For who do not know what I am talking about, check this link to read it.
Basically they hack some “wannabe” hackers and whitehat hackers which, according to them, are commercial fuckers who do not really help their customers on the long term. I am not going to comment on this statement, but the these guys had another statement that got me thinking:
The very concept of “penetration testing” is fundamentally flawed. The problem
with it is that the penetration tester has a limited set of targets they’re
allowed to attack, while a real attacker can attack anything in order to gain
access to the site/box. So if a site on a shared host is being tested, just
because site1.com is “secure” that does NOT in anyway mean that the server is
secure, because site2.com could easily be vulnerable to all sorts of simple
attacks. The time constraint is another problem. A professional pentester with
a week or two to spend on a client’s network may or may not get into
everything.
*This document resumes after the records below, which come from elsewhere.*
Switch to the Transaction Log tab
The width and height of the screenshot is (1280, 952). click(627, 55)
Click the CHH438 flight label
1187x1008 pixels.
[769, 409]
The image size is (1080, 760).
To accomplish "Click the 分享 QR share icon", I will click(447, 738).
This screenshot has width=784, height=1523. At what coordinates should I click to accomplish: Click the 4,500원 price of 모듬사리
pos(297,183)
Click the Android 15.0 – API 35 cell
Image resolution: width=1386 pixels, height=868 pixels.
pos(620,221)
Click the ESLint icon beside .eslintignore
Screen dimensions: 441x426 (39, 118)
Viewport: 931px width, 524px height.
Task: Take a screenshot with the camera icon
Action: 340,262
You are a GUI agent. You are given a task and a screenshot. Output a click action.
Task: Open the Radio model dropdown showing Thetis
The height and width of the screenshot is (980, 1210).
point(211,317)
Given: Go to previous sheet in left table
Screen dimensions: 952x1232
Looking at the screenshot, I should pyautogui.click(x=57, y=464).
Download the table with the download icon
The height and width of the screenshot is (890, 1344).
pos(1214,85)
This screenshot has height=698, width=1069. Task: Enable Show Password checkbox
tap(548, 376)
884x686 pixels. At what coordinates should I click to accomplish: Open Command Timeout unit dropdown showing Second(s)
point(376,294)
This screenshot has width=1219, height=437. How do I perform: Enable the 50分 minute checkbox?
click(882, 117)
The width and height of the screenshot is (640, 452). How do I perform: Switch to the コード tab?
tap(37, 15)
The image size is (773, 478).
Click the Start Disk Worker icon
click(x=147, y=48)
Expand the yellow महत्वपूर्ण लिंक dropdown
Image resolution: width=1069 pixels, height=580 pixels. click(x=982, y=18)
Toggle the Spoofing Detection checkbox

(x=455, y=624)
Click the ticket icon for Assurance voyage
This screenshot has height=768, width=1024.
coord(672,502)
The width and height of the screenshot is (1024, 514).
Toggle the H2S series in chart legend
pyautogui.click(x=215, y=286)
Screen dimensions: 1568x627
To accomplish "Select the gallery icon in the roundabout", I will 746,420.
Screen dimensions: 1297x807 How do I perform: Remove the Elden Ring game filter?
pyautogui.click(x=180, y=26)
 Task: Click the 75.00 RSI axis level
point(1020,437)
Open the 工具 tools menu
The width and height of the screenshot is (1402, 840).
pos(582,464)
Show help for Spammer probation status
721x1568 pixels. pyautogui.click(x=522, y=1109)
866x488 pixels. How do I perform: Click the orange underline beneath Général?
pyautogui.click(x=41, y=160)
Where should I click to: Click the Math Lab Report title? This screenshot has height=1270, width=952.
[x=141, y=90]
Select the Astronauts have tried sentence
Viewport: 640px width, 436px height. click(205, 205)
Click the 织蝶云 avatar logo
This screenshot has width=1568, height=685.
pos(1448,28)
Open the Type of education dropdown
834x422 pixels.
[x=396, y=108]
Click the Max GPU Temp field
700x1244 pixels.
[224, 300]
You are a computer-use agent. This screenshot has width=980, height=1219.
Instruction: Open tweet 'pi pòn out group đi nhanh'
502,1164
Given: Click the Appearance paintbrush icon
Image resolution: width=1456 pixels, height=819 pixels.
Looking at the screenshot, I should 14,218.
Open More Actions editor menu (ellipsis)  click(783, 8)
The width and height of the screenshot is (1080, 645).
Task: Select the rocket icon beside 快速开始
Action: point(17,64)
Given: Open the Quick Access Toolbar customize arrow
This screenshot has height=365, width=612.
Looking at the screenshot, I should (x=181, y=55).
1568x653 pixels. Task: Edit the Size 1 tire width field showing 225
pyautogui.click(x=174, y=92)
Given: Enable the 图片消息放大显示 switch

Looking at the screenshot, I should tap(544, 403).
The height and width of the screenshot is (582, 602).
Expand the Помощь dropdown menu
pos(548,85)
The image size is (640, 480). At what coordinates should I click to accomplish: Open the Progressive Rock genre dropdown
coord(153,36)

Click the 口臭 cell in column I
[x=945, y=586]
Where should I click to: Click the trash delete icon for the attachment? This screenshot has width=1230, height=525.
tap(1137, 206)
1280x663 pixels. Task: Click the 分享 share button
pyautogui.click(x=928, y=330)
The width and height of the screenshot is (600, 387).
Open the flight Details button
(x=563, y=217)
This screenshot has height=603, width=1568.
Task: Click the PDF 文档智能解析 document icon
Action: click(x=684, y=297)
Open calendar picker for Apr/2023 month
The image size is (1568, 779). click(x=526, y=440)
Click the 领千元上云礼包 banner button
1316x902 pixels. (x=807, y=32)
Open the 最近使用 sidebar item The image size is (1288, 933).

A real dedicated hacker making the slog who spends a month of
eight hour days WILL get into anything they target. You’re lucky if it even
takes him that long, really.
They have a point here. In most pentest contracts ( at least the ones I know of) companies will only pay for theire most vulnerable or important systems to be pentested. But a blackhat could (easily) hack one of the others that have not been pentested and then he has a totally different attack vector, one the whitehat has not been able to test because of the lack of time and/or money. Besides that in the end everything could be hacked. The only thing that prevents many systems from being hacked is time and the fact that most systems are not worth hacking.